START GIVEN ENTRIES

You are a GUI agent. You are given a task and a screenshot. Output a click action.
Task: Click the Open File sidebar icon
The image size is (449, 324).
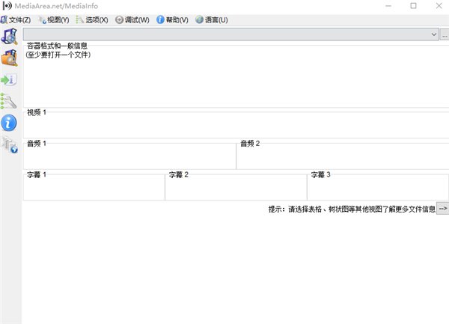(10, 36)
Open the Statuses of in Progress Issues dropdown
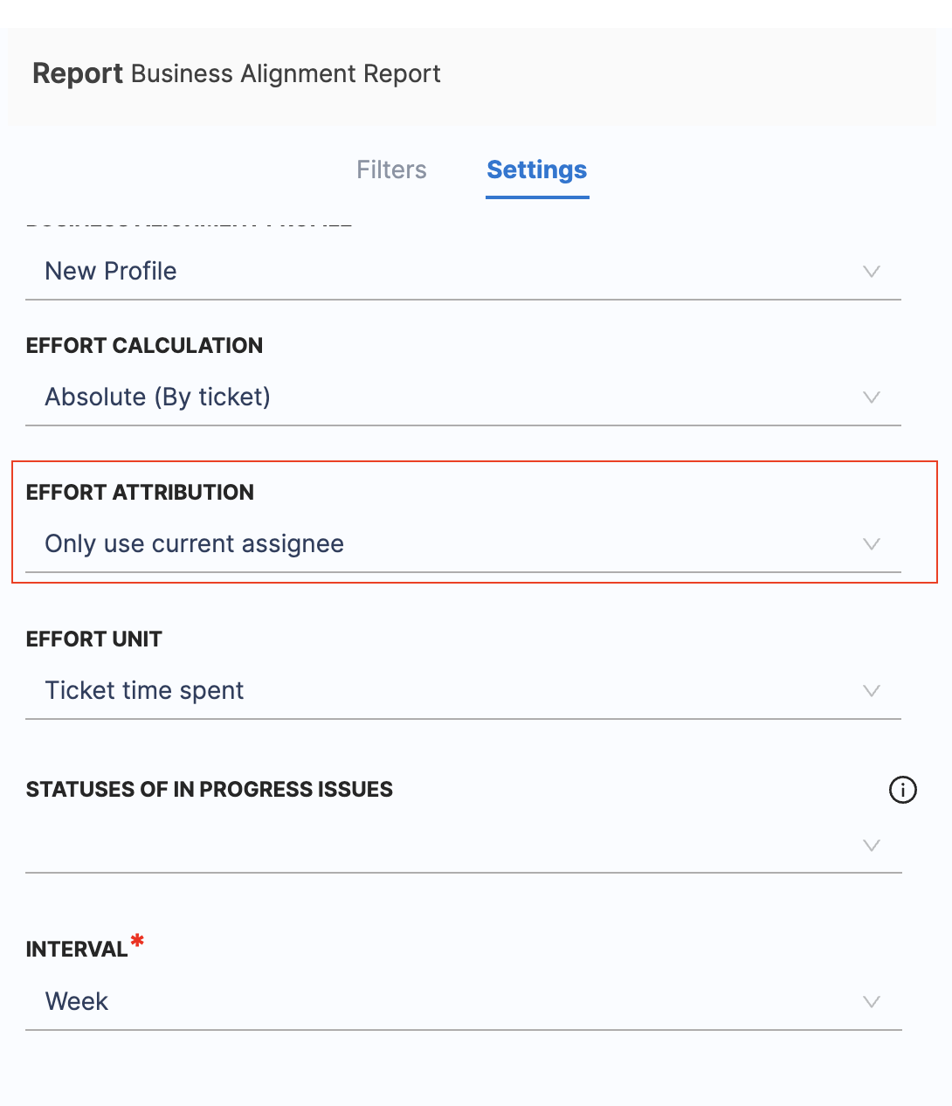 tap(871, 846)
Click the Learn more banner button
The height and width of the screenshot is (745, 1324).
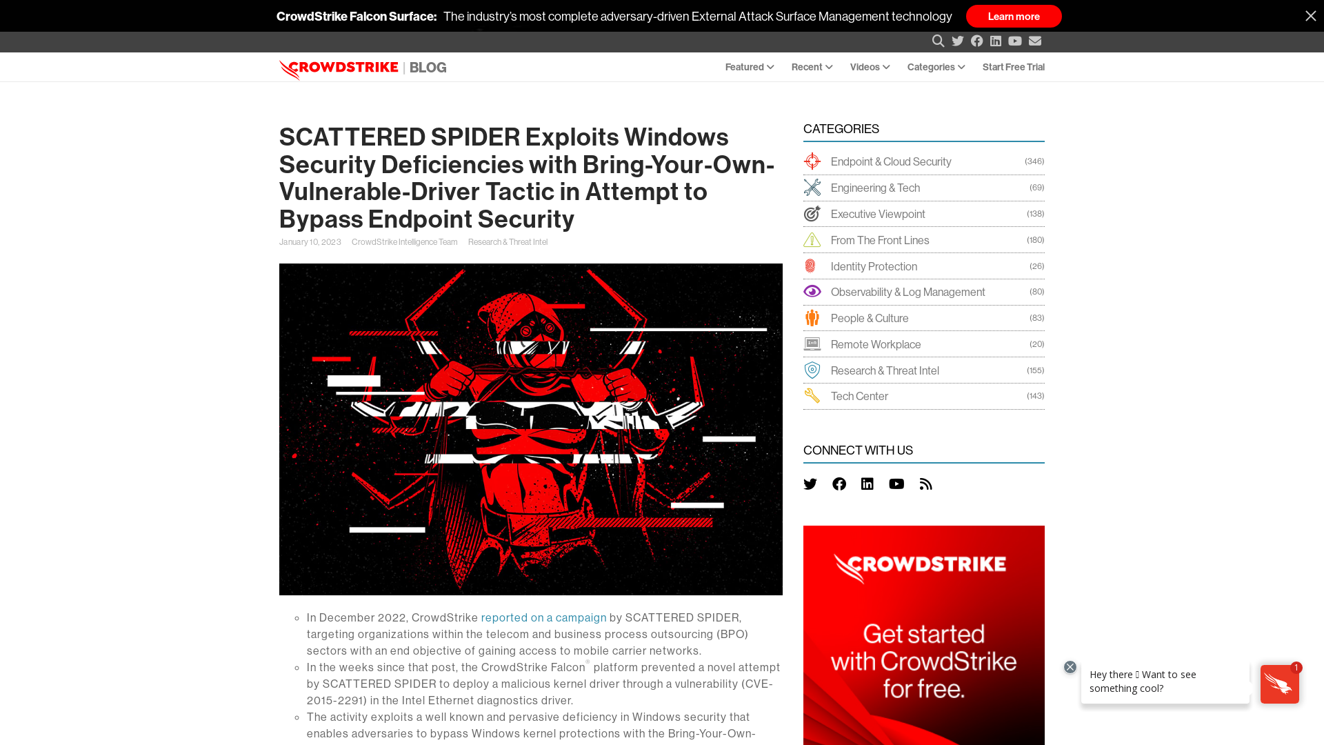[1013, 15]
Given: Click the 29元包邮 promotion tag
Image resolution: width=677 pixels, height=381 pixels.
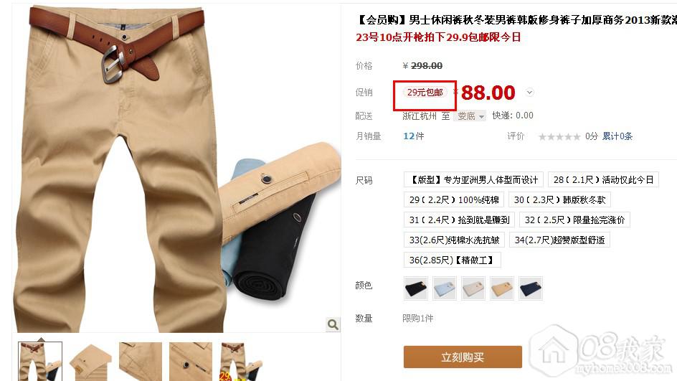Looking at the screenshot, I should click(425, 92).
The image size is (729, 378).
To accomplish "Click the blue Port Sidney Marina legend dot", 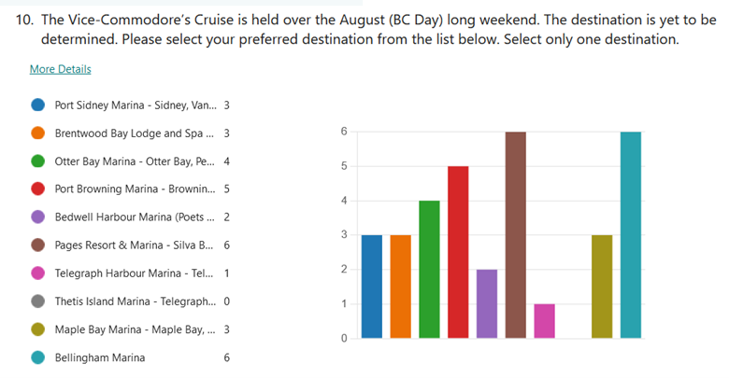I will (x=38, y=105).
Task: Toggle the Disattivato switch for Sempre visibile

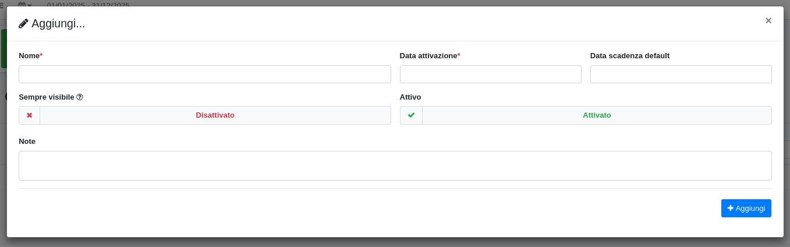Action: 215,115
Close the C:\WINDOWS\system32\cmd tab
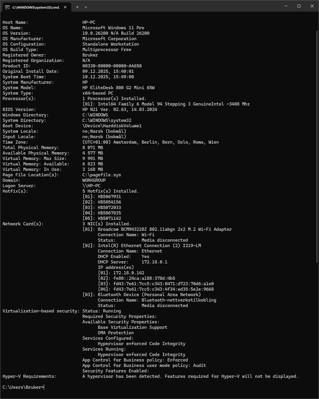Viewport: 319px width, 399px height. 66,7
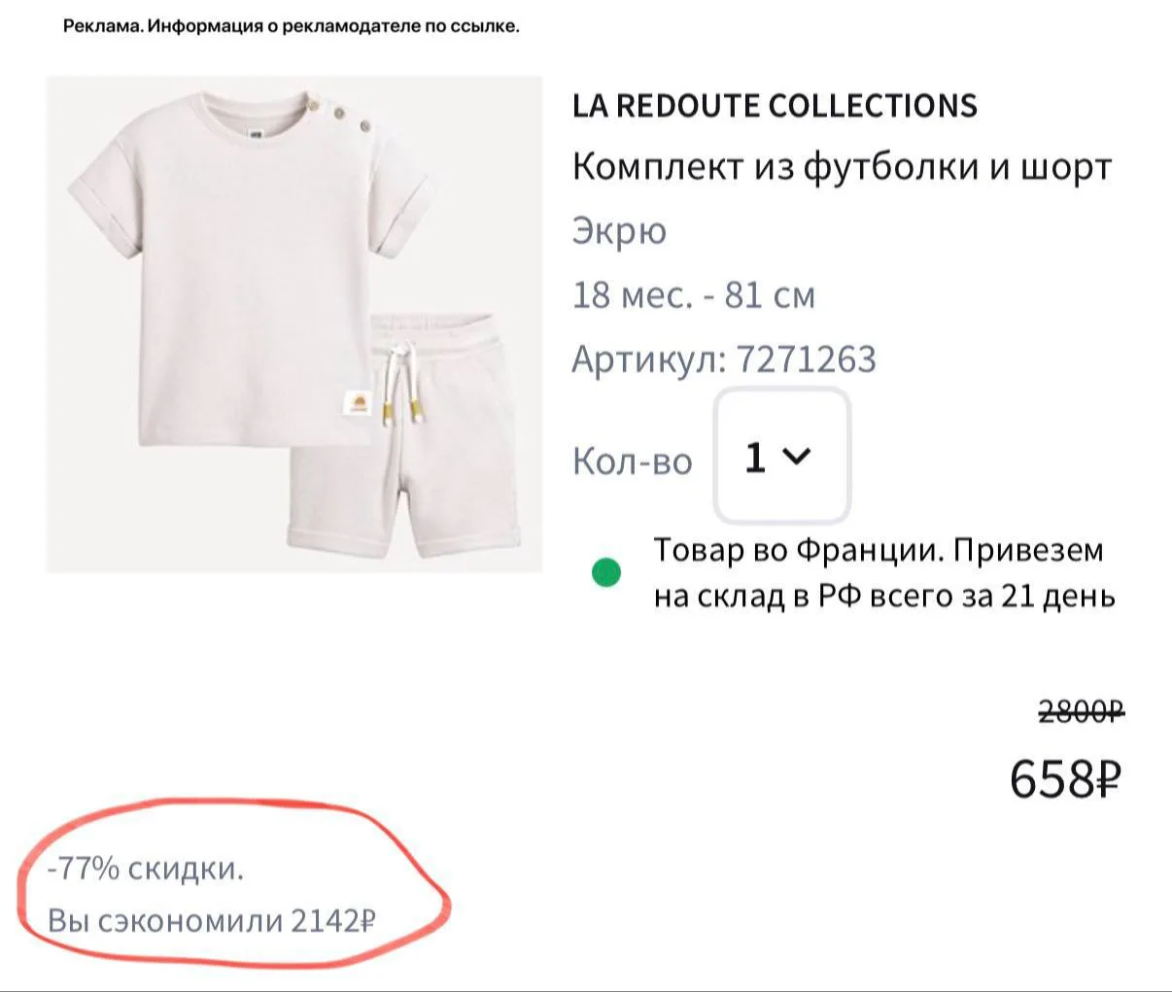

END GIVEN ENTRIES

EXERCISE: Return every line of the listing that contains the string "size", matching case exactly.

SOLUTION TO THIS PROBLEM:
The image size is (449, 324).
The image size is (729, 378).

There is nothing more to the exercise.